Monday Miscellany, 8/11/25

Monday Miscellany, 8/11/25

A baby who is 30 years old.  No confidentiality with AI.  And Christian revival in the UK.

A Baby Who Is 30 Years Old

Thaddeus Daniel Pierce was born on July 26.  He was conceived in 1994, making him 30 years old, the world’s oldest baby.

Thaddeus was frozen as an embryo.  He was one of four artificially conceived in the course of an IVF treatment.  His parents picked a girl to be implanted, and sure enough she was born and grew up.  The other three embryos were stored away in a freezer.

Lindsey and Tim Pierce had been trying to conceive for seven years.  The Ohioans decided to try adopting an embryo.  They are Christians and went through a Christian fertility clinic.  Thaddeus was thawed, implanted, and born.  Lindsey is 35 and Tim is 34.  So the mother who gave birth to him was 5 and his new father was 4 when their future child came into existence.

According to an article in the London Times about Thaddeus, there are millions of frozen embryos worldwide.  It quotes John Gordon, a reproductive endocrinologist, who operates the clinic that helped Lindsey and Tim have Thaddeus:

Gordon, who is a Reformed Presbyterian, said: “We have certain guiding principles, and they’re coming from our faith. Every embryo deserves a chance at life and that the only embryo that cannot result in a healthy baby is the embryo not given the opportunity to be transferred into a patient.”

No Confidentiality with AI

More and more people are using AI for psychological therapy, medical consultation, legal advice, and even pastoral counseling.  They love the anonymity AI offers and feel they can open up to the chatbot more than they would be comfortable sharing with a human being.

But those who share their deepest, darkest secrets with AI need to realize that the technology offers no confidentiality.

The tech webzine Futurism posted an article by Noor Al-Sibai with the ominous title If You’ve Asked ChatGPT a Legal Question, You May Have Accidentally Doomed Yourself in Court.  He quotes the mind behind ChatGPT:

During a recent conversation with podcaster Theo Von, [Open AI head Sam] Altman admitted that there is no “legal confidentiality” when users talk to ChatGPT, and that OpenAI would be legally required to share those exchanges should they be subpoenaed.

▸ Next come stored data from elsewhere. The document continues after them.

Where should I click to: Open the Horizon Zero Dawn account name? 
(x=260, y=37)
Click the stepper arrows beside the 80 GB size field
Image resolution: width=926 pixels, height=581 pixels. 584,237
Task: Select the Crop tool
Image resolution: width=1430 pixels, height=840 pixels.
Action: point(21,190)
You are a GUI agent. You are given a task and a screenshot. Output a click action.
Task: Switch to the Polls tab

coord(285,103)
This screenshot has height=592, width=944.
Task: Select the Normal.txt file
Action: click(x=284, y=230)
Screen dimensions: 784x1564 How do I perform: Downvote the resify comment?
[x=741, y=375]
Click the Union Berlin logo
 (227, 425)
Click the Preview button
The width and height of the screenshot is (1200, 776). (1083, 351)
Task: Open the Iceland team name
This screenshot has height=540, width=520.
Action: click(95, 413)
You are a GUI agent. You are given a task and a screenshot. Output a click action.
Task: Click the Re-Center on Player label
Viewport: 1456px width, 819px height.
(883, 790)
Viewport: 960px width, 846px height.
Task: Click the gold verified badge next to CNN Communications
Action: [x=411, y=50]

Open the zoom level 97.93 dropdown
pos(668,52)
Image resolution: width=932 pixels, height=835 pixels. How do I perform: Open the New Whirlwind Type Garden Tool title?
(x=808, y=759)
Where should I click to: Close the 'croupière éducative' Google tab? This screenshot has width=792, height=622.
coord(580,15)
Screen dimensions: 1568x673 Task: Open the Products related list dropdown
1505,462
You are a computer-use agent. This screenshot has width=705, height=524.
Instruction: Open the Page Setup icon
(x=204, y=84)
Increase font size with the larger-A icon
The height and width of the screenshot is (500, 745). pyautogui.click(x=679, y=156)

“Right now, if you talk to a therapist or a lawyer or a doctor… there’s legal privilege for it. There’s doctor-patient confidentiality, there’s legal confidentiality,” the CEO said. “And we haven’t figured that out yet for when you talk to ChatGPT.”. . .

“If you’re pasting in contracts, asking legal questions, or asking [the chatbot] for strategy, you’re not getting legal advice,” the lawyer tweeted. “You’re generating discoverable evidence. No attorney-client privilege. No confidentiality. No ethical duty. No one to protect you.”. . .

“I think it is both, no?” needled AI CEO Malte Landwehr. “You get legal advice AND you create discoverable evidence. But one does not negate the other.”

We’ve been blogging about the seal of confession and efforts in some jurisdictions to get rid of it  (see this and this).  Just realize that while priests and pastors vow never to divulge information they hear in the course of confession and absolution or pastoral counseling, there is no seal of confession if you use an AI chatbot for your pastor.

Christian Revival in the UK

Great Britain has been considered one of the most secularist countries in Europe.  But a study from the Bible Society in the United Kingdom suggests that may be changing.

According to the report, entitled The Quiet Revival, between 2018 and 2024, church-going has increased 56%.

In 2018, only 4% of 18-24-year-olds attended church at least once a month.  In 2024, that number has grown to 16%, a four-fold increase.

The data, which is from two large data sets, indicates that much of this growth comes from men, reversing the usual pattern.  In 2024, 13% of British men go to church regularly, compared to 10% of women.

The biggest growth is happening among Roman Catholics and Pentecostals.  The liberal state church Anglicans, not so much.

One reason for the bigger numbers is surely immigration.  The study found that 19% of churchgoers are ethnic minorities.  And nearly half (47%) of young black Britons between 18 and 34–hailing mostly from the former British colonies in Africa and the Caribbean–go to church regularly.  That fits the pattern of the not-so-quiet Christian revival that is taking place in the developing world, which may be spilling over into and possibly influencing the secularist West.